(Collected data)
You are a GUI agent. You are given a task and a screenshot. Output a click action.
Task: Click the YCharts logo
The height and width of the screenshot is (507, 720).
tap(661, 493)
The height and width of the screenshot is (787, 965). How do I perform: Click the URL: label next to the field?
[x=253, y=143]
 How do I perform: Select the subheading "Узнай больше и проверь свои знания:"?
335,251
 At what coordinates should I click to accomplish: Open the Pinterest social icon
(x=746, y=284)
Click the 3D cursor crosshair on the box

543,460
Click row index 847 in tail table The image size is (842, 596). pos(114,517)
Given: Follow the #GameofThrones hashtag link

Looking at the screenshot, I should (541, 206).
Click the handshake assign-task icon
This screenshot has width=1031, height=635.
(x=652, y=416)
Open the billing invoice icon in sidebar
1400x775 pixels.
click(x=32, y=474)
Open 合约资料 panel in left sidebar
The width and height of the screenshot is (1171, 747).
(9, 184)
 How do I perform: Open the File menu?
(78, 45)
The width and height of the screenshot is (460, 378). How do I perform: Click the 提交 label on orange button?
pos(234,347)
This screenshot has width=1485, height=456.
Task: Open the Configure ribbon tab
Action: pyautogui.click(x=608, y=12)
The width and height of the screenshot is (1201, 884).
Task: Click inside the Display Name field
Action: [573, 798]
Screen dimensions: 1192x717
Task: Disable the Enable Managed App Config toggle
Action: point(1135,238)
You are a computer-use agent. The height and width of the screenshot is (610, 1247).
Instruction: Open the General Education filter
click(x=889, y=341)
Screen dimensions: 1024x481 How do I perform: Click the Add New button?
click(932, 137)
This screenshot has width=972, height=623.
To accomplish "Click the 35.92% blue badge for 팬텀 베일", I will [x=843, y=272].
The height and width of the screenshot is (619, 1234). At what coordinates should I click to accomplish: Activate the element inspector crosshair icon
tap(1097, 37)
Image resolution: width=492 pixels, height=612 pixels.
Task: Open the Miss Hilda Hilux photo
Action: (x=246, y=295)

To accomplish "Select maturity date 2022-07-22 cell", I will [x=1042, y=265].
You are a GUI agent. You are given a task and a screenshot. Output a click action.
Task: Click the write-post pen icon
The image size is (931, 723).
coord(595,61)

> To do:
Spot every line in the entries that includes the word "sidebar", and copy each one out.

> Result for this task:
Open the billing invoice icon in sidebar
Open 合约资料 panel in left sidebar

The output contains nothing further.